L’histoire ne s’arrête pas là car un éditeur de jeu vidéo de catch a vu son produit WWE 2K20 subir des crash à répétition dès les premières secondes de la nouvelle année. Une situation qui a provoqué une bronca des joueurs sur les réseaux sociaux. Dans un autre registre, des milliers de caisses enregistreuses de la firme polonaise Novitus n’ont pas pu imprimer les tickets en raison d’un problème d’horloge.

La technique de l’année pivot mise en cause

Même les sociétés de l’IT sont concernées. Splunk avait lancé une alerte à la fin de l’année 2019 sur un risque de bug dans certaines versions de Splunk Enterprise, Light et Cloud pouvant avoir un impact sur l’ingestion des données. L’éditeur a publié des mises à jour pour éviter ce problème.
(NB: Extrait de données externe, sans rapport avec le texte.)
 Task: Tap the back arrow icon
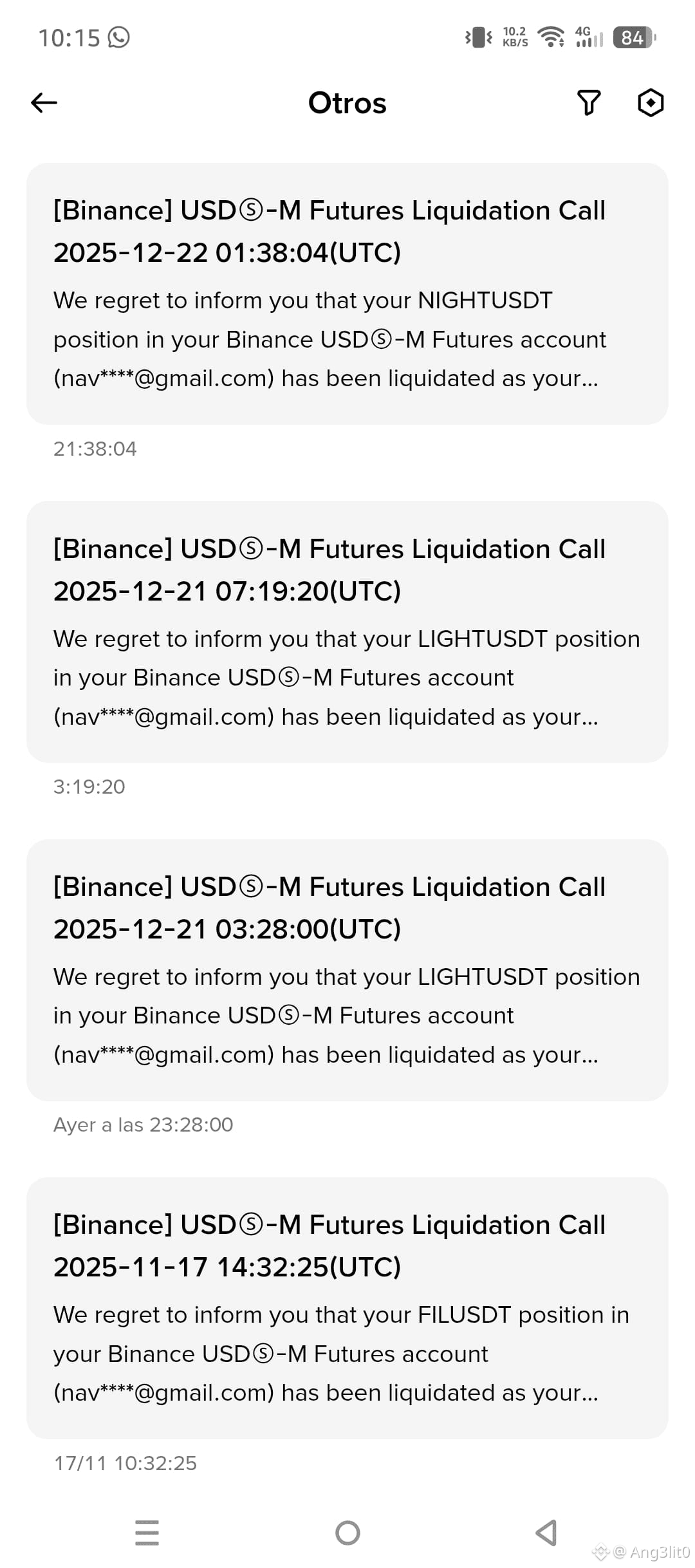(44, 102)
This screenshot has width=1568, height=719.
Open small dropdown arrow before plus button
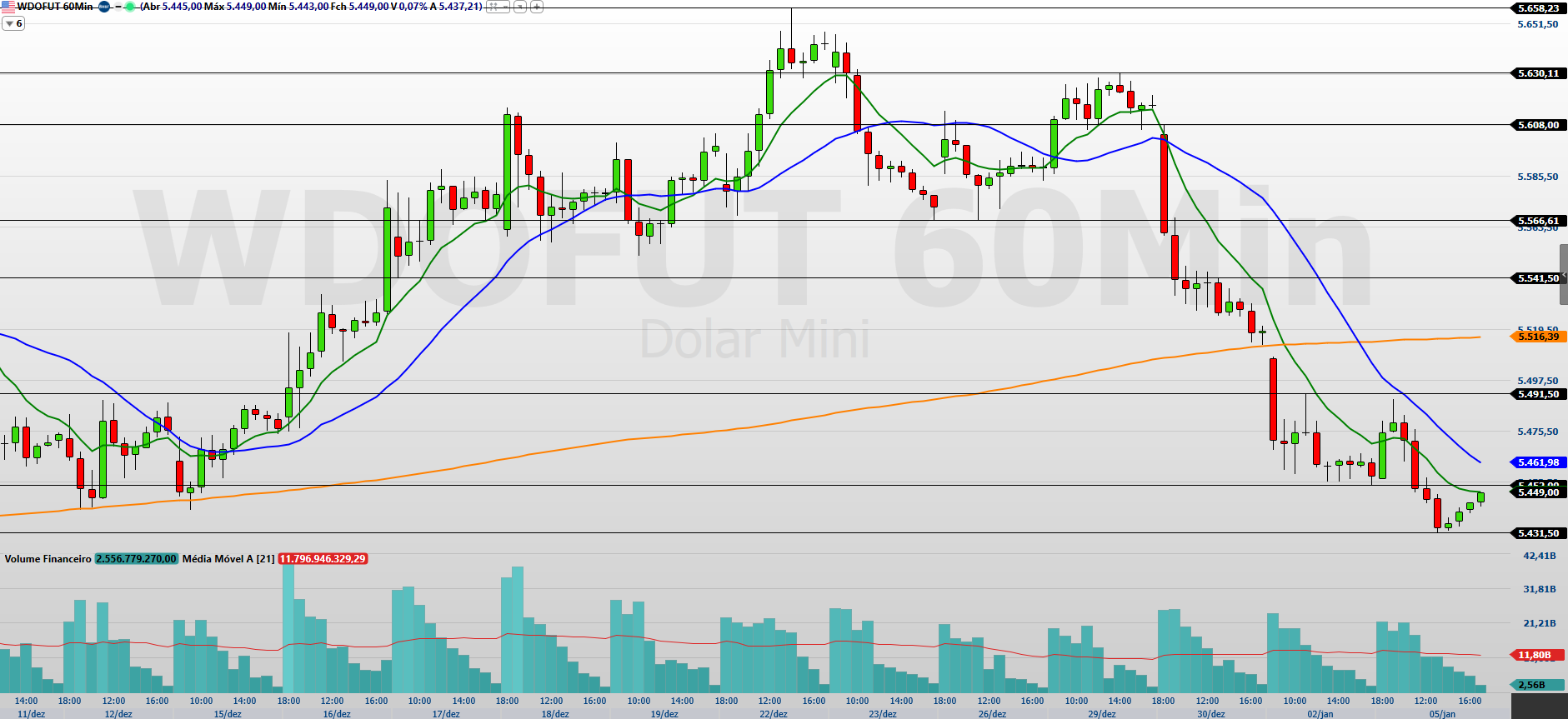coord(519,7)
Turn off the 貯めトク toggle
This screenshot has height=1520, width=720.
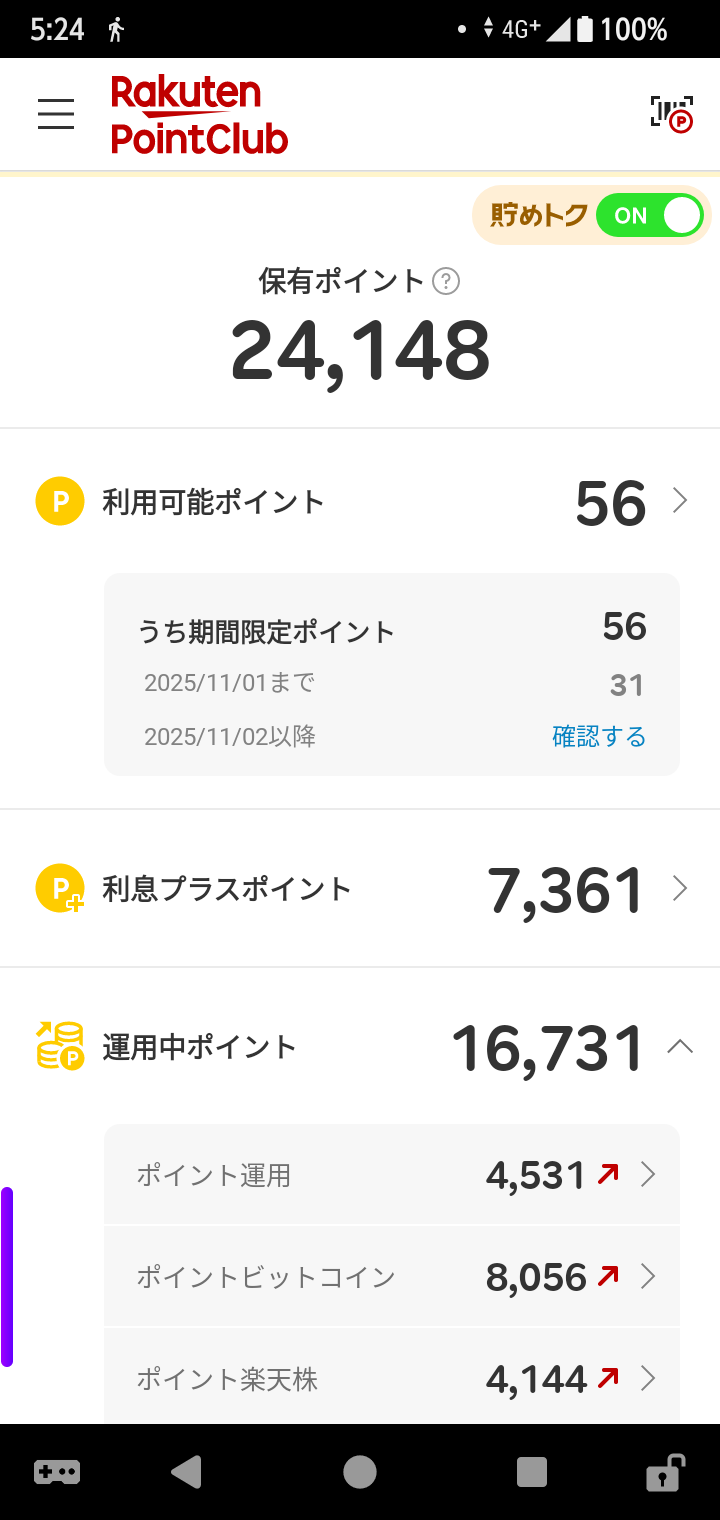(649, 216)
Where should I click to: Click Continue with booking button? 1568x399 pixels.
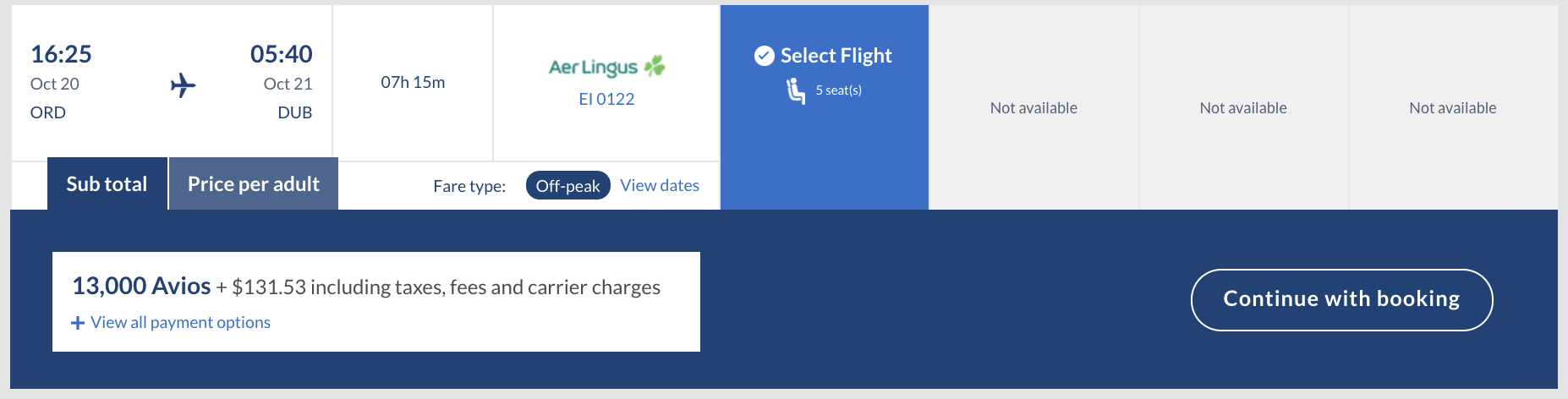pos(1341,299)
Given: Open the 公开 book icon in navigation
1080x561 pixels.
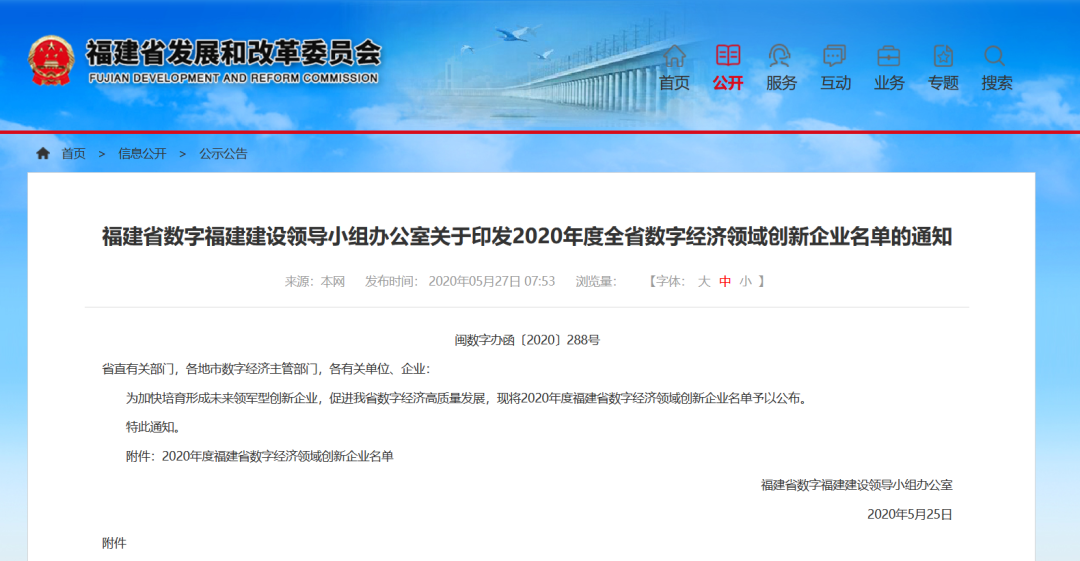Looking at the screenshot, I should (x=728, y=56).
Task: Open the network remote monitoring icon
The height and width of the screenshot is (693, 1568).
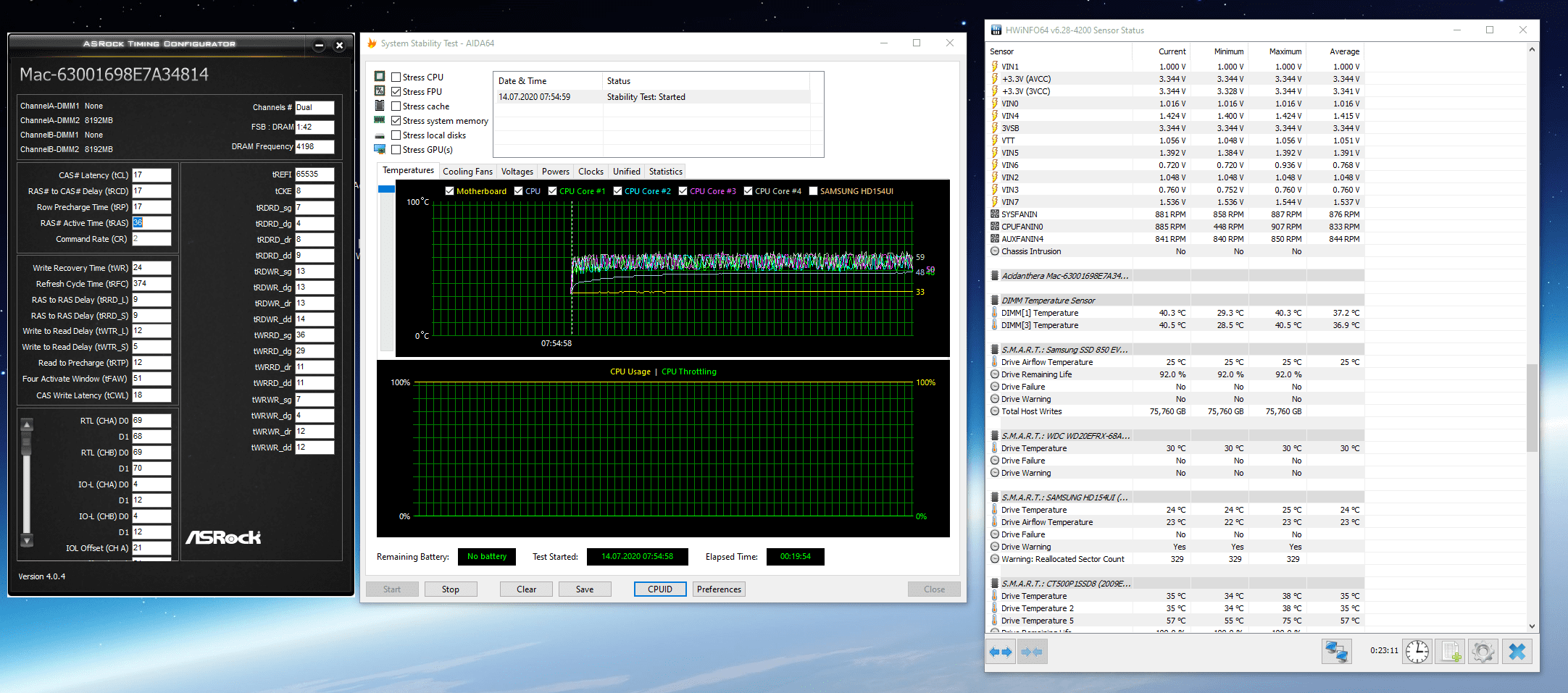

Pourquoi le bug de l’an 2000 revient-il en 2020 ?  La réponse est à trouver dans une technique de mise à jour nommée « année pivot » et utilisée par les développeurs pour éviter le bug de l’an 2000. Beaucoup de programmeurs ont choisi l’année 2020 comme « année pivot ». Cela signifie que pour les données générées entre 00 et 20, les systèmes considéraient que la date était postérieure à 2000. En revanche, le système considérait les données générées entre 20 et 99 comme se rapportant au siècle précédent (1920 dans le cas présent). En choisissant 2020, les développeurs de l’époque pensaient que les systèmes ne dureraient pas aussi longtemps et seraient remplacés.